According to Cancer Research UK, there are around 55,000 new breast cancer cases in the UK every year, approximately 150 every day. We recently spoke with a leading consultant breast and oncoplastic surgeon, Mr Haresh Devalia, to find out whether breast lumps are always a cause for concern and how they can be detected.
What are the causes of breast lumps?
Common causes are benign, a common breast lump is a fibroadenoma. In menopausal women, it is the commonest breast cyst. It’s a tumour formed of mixed glandular and fibrous tissue, typically occurring as a benign growth in the breast.
Breast lumps are not always serious but one has to be suspicious of breast cancer in everyone, it needs to be ruled out in each case. When a breast examination is carried out we check for fibroadenoma, breast cysts, and breast cancer.
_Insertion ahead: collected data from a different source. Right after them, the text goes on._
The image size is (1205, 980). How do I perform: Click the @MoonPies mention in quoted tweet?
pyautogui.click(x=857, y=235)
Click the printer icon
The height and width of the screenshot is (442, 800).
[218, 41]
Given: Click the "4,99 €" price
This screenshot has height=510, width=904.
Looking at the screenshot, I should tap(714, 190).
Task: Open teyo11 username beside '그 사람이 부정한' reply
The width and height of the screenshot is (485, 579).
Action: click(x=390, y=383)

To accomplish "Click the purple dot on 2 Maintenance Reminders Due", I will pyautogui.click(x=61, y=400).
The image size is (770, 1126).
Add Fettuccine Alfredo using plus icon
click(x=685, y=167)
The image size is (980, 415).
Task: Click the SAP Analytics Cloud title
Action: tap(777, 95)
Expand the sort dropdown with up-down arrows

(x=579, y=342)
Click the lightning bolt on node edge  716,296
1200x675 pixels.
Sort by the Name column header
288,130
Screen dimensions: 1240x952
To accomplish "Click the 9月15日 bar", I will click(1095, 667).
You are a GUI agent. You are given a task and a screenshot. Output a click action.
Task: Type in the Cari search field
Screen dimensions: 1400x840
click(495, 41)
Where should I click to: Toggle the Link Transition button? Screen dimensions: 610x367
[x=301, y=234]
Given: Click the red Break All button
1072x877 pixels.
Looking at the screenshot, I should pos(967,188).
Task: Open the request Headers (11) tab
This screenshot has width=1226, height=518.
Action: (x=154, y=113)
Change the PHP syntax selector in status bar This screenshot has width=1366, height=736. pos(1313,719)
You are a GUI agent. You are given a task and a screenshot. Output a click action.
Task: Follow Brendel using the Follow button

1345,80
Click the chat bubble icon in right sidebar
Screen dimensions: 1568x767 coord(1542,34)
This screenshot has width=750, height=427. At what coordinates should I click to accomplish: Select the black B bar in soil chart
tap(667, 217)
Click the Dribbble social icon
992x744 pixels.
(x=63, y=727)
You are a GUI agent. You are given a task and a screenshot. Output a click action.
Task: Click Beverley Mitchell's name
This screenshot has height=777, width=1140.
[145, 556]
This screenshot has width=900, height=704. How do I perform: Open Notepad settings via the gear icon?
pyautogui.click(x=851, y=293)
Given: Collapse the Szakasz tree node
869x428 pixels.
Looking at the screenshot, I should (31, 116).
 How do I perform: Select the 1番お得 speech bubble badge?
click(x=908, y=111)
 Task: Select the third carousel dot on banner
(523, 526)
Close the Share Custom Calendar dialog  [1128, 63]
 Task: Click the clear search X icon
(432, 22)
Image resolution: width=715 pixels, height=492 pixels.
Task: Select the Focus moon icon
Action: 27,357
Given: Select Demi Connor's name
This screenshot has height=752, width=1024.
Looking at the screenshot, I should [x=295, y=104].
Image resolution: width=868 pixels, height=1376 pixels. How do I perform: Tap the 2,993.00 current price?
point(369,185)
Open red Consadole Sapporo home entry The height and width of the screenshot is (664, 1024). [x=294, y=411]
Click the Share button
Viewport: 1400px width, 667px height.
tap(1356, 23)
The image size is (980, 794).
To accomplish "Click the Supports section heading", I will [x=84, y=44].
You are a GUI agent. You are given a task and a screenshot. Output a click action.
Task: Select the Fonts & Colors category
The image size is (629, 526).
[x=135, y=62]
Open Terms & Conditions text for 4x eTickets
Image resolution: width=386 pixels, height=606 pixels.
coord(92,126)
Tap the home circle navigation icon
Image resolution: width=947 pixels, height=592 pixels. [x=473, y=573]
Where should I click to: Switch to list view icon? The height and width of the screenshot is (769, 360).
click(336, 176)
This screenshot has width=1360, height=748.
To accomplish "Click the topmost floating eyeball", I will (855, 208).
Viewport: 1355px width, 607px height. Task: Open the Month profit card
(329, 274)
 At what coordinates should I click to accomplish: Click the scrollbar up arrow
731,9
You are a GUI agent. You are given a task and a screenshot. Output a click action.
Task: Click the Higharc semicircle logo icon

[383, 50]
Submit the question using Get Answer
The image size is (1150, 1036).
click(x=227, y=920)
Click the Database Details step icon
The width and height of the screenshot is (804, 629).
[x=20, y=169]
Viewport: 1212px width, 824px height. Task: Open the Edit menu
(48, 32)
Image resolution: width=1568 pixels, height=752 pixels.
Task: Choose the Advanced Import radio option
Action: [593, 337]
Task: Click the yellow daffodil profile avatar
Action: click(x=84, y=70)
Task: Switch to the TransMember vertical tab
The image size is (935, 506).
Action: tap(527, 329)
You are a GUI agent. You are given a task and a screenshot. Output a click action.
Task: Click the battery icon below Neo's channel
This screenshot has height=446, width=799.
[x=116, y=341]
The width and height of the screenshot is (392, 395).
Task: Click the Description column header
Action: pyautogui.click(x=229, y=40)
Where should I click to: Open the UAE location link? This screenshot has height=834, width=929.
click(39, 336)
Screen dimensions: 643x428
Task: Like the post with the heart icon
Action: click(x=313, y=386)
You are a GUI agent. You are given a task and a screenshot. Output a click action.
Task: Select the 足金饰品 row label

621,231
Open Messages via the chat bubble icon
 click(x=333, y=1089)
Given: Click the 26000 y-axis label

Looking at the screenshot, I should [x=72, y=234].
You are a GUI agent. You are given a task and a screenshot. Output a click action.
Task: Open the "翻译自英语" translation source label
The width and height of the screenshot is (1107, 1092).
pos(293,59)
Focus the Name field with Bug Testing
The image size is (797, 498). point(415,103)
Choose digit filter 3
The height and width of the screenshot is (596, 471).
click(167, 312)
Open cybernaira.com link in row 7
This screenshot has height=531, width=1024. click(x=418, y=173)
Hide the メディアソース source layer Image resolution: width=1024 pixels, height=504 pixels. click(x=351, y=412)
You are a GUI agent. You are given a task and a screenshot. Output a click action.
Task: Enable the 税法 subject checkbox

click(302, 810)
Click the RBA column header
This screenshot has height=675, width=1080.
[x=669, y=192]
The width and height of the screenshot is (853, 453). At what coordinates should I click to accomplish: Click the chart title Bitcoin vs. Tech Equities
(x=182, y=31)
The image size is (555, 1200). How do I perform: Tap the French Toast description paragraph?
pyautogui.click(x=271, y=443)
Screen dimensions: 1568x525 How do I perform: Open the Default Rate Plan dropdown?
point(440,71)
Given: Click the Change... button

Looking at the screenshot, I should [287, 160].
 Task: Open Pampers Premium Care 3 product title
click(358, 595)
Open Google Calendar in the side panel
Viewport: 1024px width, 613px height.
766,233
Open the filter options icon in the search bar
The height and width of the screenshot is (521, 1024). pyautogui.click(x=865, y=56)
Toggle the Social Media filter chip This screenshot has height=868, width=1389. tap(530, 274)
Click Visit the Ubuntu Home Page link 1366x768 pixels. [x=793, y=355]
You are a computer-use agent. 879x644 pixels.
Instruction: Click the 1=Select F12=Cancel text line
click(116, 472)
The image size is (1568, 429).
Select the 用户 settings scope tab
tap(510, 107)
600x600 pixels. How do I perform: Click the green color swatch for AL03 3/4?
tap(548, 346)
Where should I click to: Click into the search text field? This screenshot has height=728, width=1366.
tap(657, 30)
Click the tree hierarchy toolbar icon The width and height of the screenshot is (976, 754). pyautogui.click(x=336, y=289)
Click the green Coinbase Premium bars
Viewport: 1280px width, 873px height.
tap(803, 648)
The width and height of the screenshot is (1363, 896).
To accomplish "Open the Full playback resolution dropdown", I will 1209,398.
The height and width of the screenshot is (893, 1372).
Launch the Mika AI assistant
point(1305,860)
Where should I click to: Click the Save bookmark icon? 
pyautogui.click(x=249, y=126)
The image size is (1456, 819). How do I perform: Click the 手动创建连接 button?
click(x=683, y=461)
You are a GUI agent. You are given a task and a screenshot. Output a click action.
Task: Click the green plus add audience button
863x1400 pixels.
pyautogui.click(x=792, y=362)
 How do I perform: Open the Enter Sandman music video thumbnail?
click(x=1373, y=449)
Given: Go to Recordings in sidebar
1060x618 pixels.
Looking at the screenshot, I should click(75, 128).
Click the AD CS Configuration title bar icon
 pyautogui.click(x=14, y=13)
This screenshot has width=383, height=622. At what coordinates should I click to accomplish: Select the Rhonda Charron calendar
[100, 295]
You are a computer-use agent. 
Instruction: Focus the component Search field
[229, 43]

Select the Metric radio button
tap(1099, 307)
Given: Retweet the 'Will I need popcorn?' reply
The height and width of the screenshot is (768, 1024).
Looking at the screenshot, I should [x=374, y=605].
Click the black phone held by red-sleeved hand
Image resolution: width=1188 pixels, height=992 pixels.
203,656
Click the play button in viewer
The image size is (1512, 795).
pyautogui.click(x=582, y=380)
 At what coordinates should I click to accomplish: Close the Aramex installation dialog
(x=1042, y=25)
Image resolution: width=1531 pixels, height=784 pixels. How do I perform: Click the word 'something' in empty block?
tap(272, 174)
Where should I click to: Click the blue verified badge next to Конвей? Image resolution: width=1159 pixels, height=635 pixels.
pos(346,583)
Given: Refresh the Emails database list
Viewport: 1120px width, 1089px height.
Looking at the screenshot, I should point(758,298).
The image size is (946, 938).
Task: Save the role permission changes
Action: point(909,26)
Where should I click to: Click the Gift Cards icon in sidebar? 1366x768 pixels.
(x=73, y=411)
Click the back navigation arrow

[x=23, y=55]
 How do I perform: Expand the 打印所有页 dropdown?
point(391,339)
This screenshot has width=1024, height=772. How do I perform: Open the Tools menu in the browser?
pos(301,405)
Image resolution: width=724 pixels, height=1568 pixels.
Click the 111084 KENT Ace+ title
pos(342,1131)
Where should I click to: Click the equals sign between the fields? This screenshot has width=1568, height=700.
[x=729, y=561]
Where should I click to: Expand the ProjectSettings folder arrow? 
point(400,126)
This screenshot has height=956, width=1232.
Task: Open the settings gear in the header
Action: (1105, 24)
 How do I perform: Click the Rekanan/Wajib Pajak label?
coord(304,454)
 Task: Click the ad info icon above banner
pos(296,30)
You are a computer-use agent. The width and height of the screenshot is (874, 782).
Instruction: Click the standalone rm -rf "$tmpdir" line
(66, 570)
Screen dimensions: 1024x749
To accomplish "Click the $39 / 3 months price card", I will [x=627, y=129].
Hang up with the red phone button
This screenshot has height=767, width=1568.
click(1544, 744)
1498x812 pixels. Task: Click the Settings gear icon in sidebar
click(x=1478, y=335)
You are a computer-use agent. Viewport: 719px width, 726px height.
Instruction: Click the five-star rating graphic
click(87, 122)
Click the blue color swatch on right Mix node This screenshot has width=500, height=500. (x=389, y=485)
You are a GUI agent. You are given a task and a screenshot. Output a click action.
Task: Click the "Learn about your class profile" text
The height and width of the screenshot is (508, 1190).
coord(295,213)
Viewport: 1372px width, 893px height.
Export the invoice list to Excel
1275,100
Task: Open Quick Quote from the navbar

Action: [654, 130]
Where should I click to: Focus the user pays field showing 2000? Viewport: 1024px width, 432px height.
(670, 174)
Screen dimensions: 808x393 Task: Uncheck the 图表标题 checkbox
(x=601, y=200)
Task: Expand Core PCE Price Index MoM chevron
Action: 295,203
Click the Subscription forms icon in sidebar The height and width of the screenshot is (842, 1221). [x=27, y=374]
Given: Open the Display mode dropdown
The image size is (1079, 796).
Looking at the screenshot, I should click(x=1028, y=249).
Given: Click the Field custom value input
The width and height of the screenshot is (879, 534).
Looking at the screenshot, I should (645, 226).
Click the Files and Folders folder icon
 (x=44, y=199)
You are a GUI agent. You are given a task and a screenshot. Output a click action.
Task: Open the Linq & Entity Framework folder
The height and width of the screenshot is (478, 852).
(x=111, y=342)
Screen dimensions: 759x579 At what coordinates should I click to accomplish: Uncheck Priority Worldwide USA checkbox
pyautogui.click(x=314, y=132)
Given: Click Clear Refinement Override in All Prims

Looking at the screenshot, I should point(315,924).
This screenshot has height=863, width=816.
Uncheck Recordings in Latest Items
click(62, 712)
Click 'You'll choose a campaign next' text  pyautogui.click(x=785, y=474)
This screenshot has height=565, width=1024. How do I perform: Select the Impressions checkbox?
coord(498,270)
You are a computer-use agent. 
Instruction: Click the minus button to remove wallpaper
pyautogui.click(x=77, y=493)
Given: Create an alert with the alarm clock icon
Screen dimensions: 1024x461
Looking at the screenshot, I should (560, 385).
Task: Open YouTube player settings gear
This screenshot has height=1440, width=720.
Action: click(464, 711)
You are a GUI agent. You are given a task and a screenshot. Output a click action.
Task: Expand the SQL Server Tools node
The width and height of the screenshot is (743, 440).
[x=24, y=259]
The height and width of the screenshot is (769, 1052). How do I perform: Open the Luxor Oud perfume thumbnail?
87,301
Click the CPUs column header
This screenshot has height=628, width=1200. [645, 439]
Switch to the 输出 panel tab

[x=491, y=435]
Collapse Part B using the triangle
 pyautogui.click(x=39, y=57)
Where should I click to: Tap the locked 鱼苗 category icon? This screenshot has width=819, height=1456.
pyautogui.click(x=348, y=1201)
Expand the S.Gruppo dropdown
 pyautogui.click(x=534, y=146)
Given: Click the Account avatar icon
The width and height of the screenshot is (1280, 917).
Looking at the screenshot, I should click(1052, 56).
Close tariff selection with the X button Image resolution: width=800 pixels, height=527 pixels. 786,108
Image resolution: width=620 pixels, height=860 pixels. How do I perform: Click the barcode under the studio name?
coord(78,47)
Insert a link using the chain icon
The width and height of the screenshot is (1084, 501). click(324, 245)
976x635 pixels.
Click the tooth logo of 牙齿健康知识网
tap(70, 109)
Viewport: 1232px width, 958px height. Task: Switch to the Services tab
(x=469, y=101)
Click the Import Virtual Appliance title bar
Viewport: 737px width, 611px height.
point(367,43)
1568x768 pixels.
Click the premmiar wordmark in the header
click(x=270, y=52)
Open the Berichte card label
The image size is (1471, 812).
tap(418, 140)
How can breast lumps be detected?
Breast lumps can be detected by clinical examination and by regularly examining the breasts at home. It is important to check all areas of the breast including the nipple area, up to the armpit and to the collar bone.
In what part of the breast are lumps usually found?
Breast lumps can be found in any part of the breast. However, it’s extremely common to find them in the upper outer quadrant of the breast and the second common side is behind the nipple.
Do breast lumps always require removal?
Most benign lumps can be left alone as long as they are proved benign on biopsy. Any benign lump which increases in size, is indeterminate on biopsy or shows atypical cells on histology would require surgery. Some symptomatic benign lumps would require surgery, most breast cancer patients will need surgery as a treatment plan.
Are breast lumps always painful?
Most breast cancer lumps are painless, and most painful lumps are likely to be benign cysts. However, all lumps require triple assessment in a one-stop breast clinic (clinical examination, imaging i.e. mammogram or ultrasound, plus or minus biopsy).
When should I be concerned about a breast lump?
Most lumps are benign, however, the lumps in post-menopausal women should always be thoroughly investigated as more than 60% of them are because of cancer. Any lump associated with nipple retraction and/or skin retraction is suspicious until proven otherwise. Breast lumps around the armpit definitely require further investigation and any lump which keeps on increasing in size will also require thorough triple assessment.